Teslas have a driving range of ~200 miles or something like that right? After
driving 200 miles, most people are happy to stop and stretch their legs for
15-20 minutes. Tesla superchargers take about 30 minutes to charge your
battery most of the way. Drive another 200 miles and you're ready for lunch or
dinner, which could be a ~1 hour break, if you're not getting drive-thru and a
chance for a much longer charge.

The only limiting factors I see are cost, the availability of charging options
(and density of locations) and charging for apartment dwellers. Charge times
are probably "good enough" already and likely to get better.

------
clock_tower
This wouldn't surprise me, although manufacturing lithium batteries is still a
bit complex. The railroads already use all-electric drivetrains; short-range
locomotives carry batteries only, while long-haul ones use diesel to generate
electricity and power the drivetrain. The big advantage of an electric
drivetrain is regenerative braking, which is just as useful in cars (think of
the Prius and its remarkable mileage) as in trains.

Over the medium term, I'd expect to see a car market that looks a bit like the
train market: all-electric cars for city driving, plus hybrids for traveling
in the country or in underdeveloped areas.
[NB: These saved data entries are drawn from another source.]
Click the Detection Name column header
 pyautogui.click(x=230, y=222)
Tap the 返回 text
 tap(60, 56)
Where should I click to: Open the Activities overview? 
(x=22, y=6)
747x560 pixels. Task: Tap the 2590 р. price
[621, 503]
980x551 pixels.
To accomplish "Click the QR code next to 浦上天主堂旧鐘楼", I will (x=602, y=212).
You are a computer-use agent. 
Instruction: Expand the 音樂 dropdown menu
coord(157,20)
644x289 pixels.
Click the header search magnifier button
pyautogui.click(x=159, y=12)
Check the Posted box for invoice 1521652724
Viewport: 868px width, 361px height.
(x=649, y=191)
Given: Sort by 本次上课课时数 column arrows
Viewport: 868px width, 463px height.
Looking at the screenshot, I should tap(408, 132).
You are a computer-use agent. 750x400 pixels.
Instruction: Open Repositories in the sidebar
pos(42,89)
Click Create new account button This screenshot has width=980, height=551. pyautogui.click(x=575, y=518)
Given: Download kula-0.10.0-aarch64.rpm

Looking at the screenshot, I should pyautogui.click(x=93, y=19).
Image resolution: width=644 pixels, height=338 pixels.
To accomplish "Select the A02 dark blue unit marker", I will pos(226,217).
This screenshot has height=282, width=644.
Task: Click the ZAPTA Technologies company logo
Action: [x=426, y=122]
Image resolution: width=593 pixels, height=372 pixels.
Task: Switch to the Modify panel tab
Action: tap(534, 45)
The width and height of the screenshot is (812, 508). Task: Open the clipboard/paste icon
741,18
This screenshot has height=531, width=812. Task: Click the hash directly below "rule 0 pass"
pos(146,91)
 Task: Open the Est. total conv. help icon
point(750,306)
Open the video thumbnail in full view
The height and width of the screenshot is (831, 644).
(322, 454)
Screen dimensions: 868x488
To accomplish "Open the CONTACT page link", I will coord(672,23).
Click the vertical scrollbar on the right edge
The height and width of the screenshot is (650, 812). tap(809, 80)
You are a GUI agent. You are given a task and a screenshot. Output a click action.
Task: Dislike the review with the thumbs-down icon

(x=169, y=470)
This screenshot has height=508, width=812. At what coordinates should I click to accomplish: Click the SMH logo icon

Fossil fuels will probably never go
away entirely (certainly the military will always need them), but oil is good
for things other than fuel; 100 years from now, I expect electric cars will be
the usual option while gasoline-burning hybrids are an expensive curiosity.

(Or we might move to a mix of electricity and hydrogen fuel cells; Toyota's
betting on this, since natural-gas refining releases waste hydrogen. Safe
containment of hydrogen is harder than safe containment of gasoline,
though...)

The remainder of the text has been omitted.